Wednesday, November 26, 2008

Warner Bros. Records v. Cassin case settled

Warner Bros. Records v. Cassin, the Westchester case challenging the "making available" theory, has been settled. A notice of dismissal without prejudice of the 2nd phase of that case, the case against the "John Does", was filed today.

Notice of dismissal without prejudice

Commentary & discussion:

Keywords: lawyer digital copyright law online internet law legal download upload peer to peer p2p file sharing filesharing music movies indie independent label freeculture creative commons pop/rock artists riaa independent mp3 cd favorite songs intellectual property portable music player


Anonymous said...

The moment this man sees dismissal without prejudice, each party to bear its own fees and costs, he knows that the RIAA has won another round. While the RIAA didn't manage to get the hapless defendant to pay the RIAA's own fees as well, they hammered him (or her) into the ground using the legal system as said hammer to the tune of far more money and time lost, and stress induced, than if said defendant had payed the extortion up front. That's certainly a win in the RIAA's books - and a loss to the rest of us.

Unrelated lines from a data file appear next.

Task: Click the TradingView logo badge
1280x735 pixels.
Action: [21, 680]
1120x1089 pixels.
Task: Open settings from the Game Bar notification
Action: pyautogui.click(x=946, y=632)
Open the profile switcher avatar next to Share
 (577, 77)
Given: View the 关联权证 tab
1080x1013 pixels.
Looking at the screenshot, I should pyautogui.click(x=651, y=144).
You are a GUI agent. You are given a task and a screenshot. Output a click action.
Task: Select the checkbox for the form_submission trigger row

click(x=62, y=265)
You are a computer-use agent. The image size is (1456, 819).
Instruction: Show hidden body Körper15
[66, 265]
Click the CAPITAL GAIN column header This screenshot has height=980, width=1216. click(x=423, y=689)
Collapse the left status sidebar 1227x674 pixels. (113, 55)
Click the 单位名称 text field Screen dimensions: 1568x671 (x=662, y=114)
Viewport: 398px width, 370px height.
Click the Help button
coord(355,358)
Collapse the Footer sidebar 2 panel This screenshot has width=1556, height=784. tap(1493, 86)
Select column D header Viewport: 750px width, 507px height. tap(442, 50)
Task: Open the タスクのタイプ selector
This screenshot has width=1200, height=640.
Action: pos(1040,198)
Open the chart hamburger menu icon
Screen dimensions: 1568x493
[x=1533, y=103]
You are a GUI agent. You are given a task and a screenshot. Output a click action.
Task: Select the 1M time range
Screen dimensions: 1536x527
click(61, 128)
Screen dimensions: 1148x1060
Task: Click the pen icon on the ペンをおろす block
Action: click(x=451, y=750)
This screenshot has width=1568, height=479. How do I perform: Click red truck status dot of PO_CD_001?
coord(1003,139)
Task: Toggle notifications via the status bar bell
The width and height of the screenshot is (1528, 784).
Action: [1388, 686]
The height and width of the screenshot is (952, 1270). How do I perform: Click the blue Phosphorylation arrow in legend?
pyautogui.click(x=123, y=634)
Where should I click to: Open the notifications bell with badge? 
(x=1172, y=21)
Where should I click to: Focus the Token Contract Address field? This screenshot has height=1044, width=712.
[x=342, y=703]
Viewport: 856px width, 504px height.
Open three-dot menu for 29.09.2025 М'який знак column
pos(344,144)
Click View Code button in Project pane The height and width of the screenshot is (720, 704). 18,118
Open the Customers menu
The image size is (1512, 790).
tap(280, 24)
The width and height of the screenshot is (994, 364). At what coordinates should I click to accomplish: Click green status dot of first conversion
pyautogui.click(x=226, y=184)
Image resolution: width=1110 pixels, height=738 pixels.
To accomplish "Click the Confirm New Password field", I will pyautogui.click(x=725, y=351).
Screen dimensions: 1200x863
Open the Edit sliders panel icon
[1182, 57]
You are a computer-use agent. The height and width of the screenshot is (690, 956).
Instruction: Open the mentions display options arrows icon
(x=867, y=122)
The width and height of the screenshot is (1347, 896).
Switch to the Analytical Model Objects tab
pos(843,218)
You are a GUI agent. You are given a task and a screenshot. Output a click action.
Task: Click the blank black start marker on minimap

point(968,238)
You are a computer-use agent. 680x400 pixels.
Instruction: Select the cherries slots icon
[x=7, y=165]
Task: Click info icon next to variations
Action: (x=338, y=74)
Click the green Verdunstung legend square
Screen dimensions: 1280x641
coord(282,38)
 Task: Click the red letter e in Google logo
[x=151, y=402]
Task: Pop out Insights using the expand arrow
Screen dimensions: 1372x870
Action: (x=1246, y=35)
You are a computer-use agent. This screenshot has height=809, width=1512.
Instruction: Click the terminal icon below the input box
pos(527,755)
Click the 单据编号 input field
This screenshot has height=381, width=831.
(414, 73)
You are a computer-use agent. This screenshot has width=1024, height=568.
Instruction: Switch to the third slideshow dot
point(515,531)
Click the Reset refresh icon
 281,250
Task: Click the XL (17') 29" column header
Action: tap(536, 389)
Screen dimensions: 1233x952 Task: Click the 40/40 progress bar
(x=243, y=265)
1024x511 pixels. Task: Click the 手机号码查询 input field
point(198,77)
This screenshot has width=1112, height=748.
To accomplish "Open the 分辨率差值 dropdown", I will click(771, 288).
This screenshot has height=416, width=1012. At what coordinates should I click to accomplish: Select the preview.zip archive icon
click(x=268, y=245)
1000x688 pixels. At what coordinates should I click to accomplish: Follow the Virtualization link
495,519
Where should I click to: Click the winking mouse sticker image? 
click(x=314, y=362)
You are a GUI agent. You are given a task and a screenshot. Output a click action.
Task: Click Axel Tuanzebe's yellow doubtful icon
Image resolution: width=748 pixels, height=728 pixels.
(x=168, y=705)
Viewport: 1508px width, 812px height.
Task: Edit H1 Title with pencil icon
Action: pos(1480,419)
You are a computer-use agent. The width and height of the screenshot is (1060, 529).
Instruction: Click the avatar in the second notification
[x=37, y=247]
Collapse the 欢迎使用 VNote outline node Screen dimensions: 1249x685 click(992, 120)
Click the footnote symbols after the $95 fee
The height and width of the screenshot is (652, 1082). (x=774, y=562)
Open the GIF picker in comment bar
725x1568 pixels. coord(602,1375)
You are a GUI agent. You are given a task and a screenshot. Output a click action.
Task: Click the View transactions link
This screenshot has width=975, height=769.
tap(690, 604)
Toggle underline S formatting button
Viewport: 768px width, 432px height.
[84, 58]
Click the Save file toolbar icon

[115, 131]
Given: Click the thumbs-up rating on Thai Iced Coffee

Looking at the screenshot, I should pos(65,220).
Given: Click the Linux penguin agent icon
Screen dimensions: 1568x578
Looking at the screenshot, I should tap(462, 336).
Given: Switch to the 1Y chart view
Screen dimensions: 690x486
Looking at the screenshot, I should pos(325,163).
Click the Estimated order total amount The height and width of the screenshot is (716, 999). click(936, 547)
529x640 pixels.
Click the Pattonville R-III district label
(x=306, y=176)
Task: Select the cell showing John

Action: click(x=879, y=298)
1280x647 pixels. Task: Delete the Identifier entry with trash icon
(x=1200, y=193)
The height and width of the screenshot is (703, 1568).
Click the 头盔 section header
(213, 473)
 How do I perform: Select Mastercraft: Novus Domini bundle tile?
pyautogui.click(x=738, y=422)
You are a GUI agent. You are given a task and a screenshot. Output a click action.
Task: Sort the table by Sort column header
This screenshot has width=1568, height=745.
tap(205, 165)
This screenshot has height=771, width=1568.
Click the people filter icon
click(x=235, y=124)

{The Common Man Speaking} said...

I agree with the above post.

The bast... people working at the RIAA have extremely deep pockets and have flocks of vulture lawyers at their beck and call unlike the (mostly falsely) accused who dont have even 1% of the resources of these big fat record companies and their hound dogs.

The thought of someone going up against these giants must be as bad as a local show owner thinking of going up against "the mob" when they come and offer him "membership" into their protection racket.

It really is sad and makes me sick to my stomach watching these people make a mockery of the legal system in "the land of the free" where justice is supposed to be on a level playing field.

Wake up America, you are such a grand and beautiful country and have come SOOOO far, from your history of having slaves to present day having your first black president (WOW!), now its time to go even further by flushing the parasites down the loo, then repair your legal and patent system so the likes of the RIAA cannot continue to abuse it, or ruin innocent 'average Joe' lives in the excuse of protecting an outdated business model. A business model that worked well in the 90's but fails miserably when trying to handle present day technology and will continue to do so while facing future technology.

Trying to stop piracy by finding a few hapless scapegoats to sue is not the answer, thats like employing an army of people with tea cups to try to stop the tide from coming in.

Ryan said...

Oops, sorry to comment again Ray, but one question (you can delete this if you want/need to).

Q: What happens to the RIAA's "making a file available over a P2P network constitutes distribution" assertion?

Is that question left open to be dealt with some other time or...?


Justin Olbrantz (Quantam) said...

"The moment this man sees dismissal without prejudice, each party to bear its own fees and costs, he knows that the RIAA has won another round."

Exactly. The guy probably spent 10x+ as much defending himself than the settlement they initially offered. The RIAA exacted all the punishment it wanted and then some.

Another Kevin said...

Dismissal without prejudice?

Doesn't that give plaintiff nearly carte blanche to refile the suit at a later time, for any reason, or no reason, notwithstanding whatever settlement was exacted?

Why would anyone sane ever settle for dismissal without prejudice? "I'll pay you money to make the suit go away today, but you can sue me again for the same act tomorrow?"